Task inputs:
::::::::
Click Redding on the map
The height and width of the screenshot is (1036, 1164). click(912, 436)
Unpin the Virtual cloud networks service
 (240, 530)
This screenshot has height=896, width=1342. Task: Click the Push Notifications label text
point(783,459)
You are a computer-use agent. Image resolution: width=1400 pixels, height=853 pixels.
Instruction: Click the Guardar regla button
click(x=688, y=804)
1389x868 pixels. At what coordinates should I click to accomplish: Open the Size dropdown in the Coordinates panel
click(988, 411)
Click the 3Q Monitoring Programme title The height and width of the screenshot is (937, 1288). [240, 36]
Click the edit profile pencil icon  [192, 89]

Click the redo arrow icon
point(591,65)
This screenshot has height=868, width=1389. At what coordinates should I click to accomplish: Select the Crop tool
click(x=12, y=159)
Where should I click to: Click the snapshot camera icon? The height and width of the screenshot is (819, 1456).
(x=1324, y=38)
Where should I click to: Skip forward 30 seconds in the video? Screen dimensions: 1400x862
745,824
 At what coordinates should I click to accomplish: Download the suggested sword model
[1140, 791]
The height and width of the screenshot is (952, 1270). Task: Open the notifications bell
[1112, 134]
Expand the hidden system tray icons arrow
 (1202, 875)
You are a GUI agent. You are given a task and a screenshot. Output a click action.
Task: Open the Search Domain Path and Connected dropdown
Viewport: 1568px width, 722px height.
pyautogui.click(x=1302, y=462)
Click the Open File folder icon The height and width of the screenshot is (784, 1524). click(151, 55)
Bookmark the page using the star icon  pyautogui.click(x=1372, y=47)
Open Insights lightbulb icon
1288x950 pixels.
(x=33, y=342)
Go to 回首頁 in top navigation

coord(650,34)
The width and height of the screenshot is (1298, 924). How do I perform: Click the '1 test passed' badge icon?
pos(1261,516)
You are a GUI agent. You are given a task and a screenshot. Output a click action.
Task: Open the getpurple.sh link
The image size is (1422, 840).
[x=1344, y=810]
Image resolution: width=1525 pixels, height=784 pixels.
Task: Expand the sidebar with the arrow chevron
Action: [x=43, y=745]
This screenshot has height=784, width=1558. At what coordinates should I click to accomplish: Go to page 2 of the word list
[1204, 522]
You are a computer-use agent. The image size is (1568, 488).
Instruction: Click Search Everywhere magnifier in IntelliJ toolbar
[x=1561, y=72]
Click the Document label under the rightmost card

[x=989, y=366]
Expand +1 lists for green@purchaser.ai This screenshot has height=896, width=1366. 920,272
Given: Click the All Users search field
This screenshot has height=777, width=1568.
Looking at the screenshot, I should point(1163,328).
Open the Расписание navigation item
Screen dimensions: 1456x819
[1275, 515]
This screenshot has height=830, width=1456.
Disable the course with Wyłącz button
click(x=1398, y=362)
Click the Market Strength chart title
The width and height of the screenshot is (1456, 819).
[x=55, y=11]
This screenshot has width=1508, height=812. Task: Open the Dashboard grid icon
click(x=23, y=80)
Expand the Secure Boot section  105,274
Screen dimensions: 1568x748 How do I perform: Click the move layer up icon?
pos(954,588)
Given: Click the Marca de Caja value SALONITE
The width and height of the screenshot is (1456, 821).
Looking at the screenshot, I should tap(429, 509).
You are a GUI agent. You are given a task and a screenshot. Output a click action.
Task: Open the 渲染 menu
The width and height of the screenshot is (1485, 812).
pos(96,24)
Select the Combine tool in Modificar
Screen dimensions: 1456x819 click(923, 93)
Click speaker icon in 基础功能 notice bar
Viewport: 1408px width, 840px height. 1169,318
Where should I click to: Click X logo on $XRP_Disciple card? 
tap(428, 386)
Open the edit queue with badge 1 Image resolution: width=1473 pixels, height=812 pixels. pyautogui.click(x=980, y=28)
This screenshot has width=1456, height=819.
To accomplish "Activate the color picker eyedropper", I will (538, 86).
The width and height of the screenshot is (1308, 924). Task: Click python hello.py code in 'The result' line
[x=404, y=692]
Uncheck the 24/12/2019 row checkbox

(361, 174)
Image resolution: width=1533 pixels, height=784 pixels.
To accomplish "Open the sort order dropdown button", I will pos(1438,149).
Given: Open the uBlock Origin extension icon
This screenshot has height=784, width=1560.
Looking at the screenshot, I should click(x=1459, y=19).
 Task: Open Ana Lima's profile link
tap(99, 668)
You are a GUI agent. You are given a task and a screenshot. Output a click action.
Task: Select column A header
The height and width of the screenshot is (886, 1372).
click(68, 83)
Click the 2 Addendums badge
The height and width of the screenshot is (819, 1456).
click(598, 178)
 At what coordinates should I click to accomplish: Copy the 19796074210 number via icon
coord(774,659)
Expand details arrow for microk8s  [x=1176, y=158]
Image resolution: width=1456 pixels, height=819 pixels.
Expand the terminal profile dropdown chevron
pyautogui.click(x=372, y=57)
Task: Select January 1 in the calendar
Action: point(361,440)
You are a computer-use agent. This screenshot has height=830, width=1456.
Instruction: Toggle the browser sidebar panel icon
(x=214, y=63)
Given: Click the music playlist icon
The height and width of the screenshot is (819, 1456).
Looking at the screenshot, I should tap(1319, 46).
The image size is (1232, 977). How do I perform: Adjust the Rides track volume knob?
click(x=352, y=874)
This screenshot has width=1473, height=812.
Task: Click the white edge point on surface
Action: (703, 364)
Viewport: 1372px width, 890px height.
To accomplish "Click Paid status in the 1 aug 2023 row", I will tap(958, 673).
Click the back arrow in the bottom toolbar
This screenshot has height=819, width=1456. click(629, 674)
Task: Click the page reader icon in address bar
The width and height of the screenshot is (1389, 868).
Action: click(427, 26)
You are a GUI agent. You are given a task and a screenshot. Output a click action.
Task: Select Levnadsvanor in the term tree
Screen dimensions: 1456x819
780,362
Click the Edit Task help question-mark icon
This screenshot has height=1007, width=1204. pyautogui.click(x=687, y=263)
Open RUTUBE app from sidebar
::::::::
Problem details:
Set down all of the data above again, exactly.

Task output:
Click Redding on the map
The height and width of the screenshot is (1036, 1164). click(912, 436)
Unpin the Virtual cloud networks service
 (240, 530)
This screenshot has height=896, width=1342. Task: Click the Push Notifications label text
point(783,459)
You are a computer-use agent. Image resolution: width=1400 pixels, height=853 pixels.
Instruction: Click the Guardar regla button
click(x=688, y=804)
1389x868 pixels. At what coordinates should I click to accomplish: Open the Size dropdown in the Coordinates panel
click(988, 411)
Click the 3Q Monitoring Programme title The height and width of the screenshot is (937, 1288). [240, 36]
Click the edit profile pencil icon  [192, 89]

Click the redo arrow icon
point(591,65)
This screenshot has height=868, width=1389. At what coordinates should I click to accomplish: Select the Crop tool
click(x=12, y=159)
Where should I click to: Click the snapshot camera icon? The height and width of the screenshot is (819, 1456).
(x=1324, y=38)
Where should I click to: Skip forward 30 seconds in the video? Screen dimensions: 1400x862
745,824
 At what coordinates should I click to accomplish: Download the suggested sword model
[1140, 791]
The height and width of the screenshot is (952, 1270). Task: Open the notifications bell
[1112, 134]
Expand the hidden system tray icons arrow
 (1202, 875)
You are a GUI agent. You are given a task and a screenshot. Output a click action.
Task: Open the Search Domain Path and Connected dropdown
Viewport: 1568px width, 722px height.
pyautogui.click(x=1302, y=462)
Click the Open File folder icon The height and width of the screenshot is (784, 1524). click(151, 55)
Bookmark the page using the star icon  pyautogui.click(x=1372, y=47)
Open Insights lightbulb icon
1288x950 pixels.
(x=33, y=342)
Go to 回首頁 in top navigation

coord(650,34)
The width and height of the screenshot is (1298, 924). How do I perform: Click the '1 test passed' badge icon?
pos(1261,516)
You are a GUI agent. You are given a task and a screenshot. Output a click action.
Task: Open the getpurple.sh link
The image size is (1422, 840).
[x=1344, y=810]
Image resolution: width=1525 pixels, height=784 pixels.
Task: Expand the sidebar with the arrow chevron
Action: [x=43, y=745]
This screenshot has height=784, width=1558. At what coordinates should I click to accomplish: Go to page 2 of the word list
[1204, 522]
You are a computer-use agent. The image size is (1568, 488).
Instruction: Click Search Everywhere magnifier in IntelliJ toolbar
[x=1561, y=72]
Click the Document label under the rightmost card

[x=989, y=366]
Expand +1 lists for green@purchaser.ai This screenshot has height=896, width=1366. 920,272
Given: Click the All Users search field
This screenshot has height=777, width=1568.
Looking at the screenshot, I should point(1163,328).
Open the Расписание navigation item
Screen dimensions: 1456x819
[1275, 515]
This screenshot has height=830, width=1456.
Disable the course with Wyłącz button
click(x=1398, y=362)
Click the Market Strength chart title
The width and height of the screenshot is (1456, 819).
[x=55, y=11]
This screenshot has width=1508, height=812. Task: Open the Dashboard grid icon
click(x=23, y=80)
Expand the Secure Boot section  105,274
Screen dimensions: 1568x748 How do I perform: Click the move layer up icon?
pos(954,588)
Given: Click the Marca de Caja value SALONITE
The width and height of the screenshot is (1456, 821).
Looking at the screenshot, I should tap(429, 509).
You are a GUI agent. You are given a task and a screenshot. Output a click action.
Task: Open the 渲染 menu
The width and height of the screenshot is (1485, 812).
pos(96,24)
Select the Combine tool in Modificar
Screen dimensions: 1456x819 click(923, 93)
Click speaker icon in 基础功能 notice bar
Viewport: 1408px width, 840px height. 1169,318
Where should I click to: Click X logo on $XRP_Disciple card? 
tap(428, 386)
Open the edit queue with badge 1 Image resolution: width=1473 pixels, height=812 pixels. pyautogui.click(x=980, y=28)
This screenshot has width=1456, height=819.
To accomplish "Activate the color picker eyedropper", I will (538, 86).
The width and height of the screenshot is (1308, 924). Task: Click python hello.py code in 'The result' line
[x=404, y=692]
Uncheck the 24/12/2019 row checkbox

(361, 174)
Image resolution: width=1533 pixels, height=784 pixels.
To accomplish "Open the sort order dropdown button", I will pos(1438,149).
Given: Open the uBlock Origin extension icon
This screenshot has height=784, width=1560.
Looking at the screenshot, I should click(x=1459, y=19).
 Task: Open Ana Lima's profile link
tap(99, 668)
You are a GUI agent. You are given a task and a screenshot. Output a click action.
Task: Select column A header
The height and width of the screenshot is (886, 1372).
click(68, 83)
Click the 2 Addendums badge
The height and width of the screenshot is (819, 1456).
click(598, 178)
 At what coordinates should I click to accomplish: Copy the 19796074210 number via icon
coord(774,659)
Expand details arrow for microk8s  [x=1176, y=158]
Image resolution: width=1456 pixels, height=819 pixels.
Expand the terminal profile dropdown chevron
pyautogui.click(x=372, y=57)
Task: Select January 1 in the calendar
Action: point(361,440)
You are a computer-use agent. This screenshot has height=830, width=1456.
Instruction: Toggle the browser sidebar panel icon
(x=214, y=63)
Given: Click the music playlist icon
The height and width of the screenshot is (819, 1456).
Looking at the screenshot, I should tap(1319, 46).
The image size is (1232, 977). How do I perform: Adjust the Rides track volume knob?
click(x=352, y=874)
This screenshot has width=1473, height=812.
Task: Click the white edge point on surface
Action: (703, 364)
Viewport: 1372px width, 890px height.
To accomplish "Click Paid status in the 1 aug 2023 row", I will tap(958, 673).
Click the back arrow in the bottom toolbar
This screenshot has height=819, width=1456. click(629, 674)
Task: Click the page reader icon in address bar
The width and height of the screenshot is (1389, 868).
Action: click(427, 26)
You are a GUI agent. You are given a task and a screenshot. Output a click action.
Task: Select Levnadsvanor in the term tree
Screen dimensions: 1456x819
780,362
Click the Edit Task help question-mark icon
This screenshot has height=1007, width=1204. pyautogui.click(x=687, y=263)
Open RUTUBE app from sidebar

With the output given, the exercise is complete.